# [CHALLENGES]
#1 In the arts funding panel text, who facilitated the panel discussion?
#2 Reproduce word for word the stretch of the records from the line containing "Click the 9080/tcp" through the line containing "[x=1516, y=349]", with both of those lines included.

═════ PROVIDED PASSAGE

Panel discussion: The Future of Arts Funding – Local and National Perspectives

As part of the Making CBRarts Happen forum a panel of local and national experts discussed the future of arts funding. The panel discussion was facilitated by Cathy Hunt, Director of Positive Solutions. The panel participants were:

  • Marie-Louise Carroll, Creative Partnerships Australia;
  • Frank Panucci, Australia Council for the Arts; and
  • Adam Stankevicius, Cultural Canberra, ACT Government.

Panel members gave an overview of their role in arts funding and the floor was opened to questions from the facilitator and forum participants. During the panel discussion and questions several key themes emerged.

Sector Capacity

  • The costs of administration for grant writing for an artist or organisation may be unsustainable for organisations in the context of limited staff resources and actual financial benefit.

Engagement with Public Funding

  • General consensus that government funding is likely to be static for the immediate future, and organisations and artists need to consider other sources of funding including federal government funding, philanthropy, sponsorship and business partnerships. This need has resourcing implications for small organisations.

══════════
═════ EXTRACTED MATERIAL

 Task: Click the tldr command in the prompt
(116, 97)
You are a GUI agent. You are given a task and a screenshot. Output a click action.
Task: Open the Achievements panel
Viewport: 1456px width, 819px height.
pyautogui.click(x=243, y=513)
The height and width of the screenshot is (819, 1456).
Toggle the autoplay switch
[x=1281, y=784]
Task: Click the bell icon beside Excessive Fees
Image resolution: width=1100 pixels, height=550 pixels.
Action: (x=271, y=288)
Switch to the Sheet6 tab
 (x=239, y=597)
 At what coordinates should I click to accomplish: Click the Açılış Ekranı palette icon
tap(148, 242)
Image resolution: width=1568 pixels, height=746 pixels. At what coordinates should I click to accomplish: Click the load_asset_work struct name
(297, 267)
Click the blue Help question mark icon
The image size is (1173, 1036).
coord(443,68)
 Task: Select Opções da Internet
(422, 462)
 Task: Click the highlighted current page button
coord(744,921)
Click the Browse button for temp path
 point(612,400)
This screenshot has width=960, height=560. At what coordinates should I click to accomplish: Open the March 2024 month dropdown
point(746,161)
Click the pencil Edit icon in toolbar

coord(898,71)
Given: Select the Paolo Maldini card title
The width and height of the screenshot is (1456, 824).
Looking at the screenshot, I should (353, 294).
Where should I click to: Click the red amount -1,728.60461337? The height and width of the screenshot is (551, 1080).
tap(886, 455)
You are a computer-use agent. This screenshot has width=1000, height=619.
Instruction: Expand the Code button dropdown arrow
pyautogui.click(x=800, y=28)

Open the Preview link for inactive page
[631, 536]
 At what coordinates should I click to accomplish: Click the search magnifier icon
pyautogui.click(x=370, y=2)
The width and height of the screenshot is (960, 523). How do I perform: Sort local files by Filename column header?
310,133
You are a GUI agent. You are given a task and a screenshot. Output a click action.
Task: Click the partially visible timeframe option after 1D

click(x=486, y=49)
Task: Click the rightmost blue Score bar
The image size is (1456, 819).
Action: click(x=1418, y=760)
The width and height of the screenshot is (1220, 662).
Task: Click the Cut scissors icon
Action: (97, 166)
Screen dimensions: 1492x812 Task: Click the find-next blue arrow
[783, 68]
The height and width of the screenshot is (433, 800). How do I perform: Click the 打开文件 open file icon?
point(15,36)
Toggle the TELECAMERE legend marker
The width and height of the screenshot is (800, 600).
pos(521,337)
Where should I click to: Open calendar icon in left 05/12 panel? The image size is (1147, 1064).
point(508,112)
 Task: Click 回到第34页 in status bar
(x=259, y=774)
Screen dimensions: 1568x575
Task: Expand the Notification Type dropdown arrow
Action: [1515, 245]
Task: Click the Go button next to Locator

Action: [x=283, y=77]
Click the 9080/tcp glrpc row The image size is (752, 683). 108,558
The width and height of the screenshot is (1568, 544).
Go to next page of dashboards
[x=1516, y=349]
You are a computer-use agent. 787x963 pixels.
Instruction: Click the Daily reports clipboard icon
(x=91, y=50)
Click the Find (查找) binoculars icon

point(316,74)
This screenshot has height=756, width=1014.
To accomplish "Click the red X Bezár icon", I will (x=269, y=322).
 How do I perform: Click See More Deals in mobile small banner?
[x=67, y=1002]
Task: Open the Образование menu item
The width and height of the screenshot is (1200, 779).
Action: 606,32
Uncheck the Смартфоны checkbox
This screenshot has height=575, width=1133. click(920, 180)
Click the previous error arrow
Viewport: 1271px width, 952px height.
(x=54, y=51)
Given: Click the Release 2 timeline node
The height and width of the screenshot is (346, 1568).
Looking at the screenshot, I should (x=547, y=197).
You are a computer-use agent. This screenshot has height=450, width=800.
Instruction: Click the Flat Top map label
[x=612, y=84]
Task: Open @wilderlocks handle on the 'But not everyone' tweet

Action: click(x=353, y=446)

══════════

# [RESULTS OF THE EXERCISE]
#1 Cathy Hunt, Director of Positive Solutions.

#2
Click the 9080/tcp glrpc row The image size is (752, 683). 108,558
The width and height of the screenshot is (1568, 544).
Go to next page of dashboards
[x=1516, y=349]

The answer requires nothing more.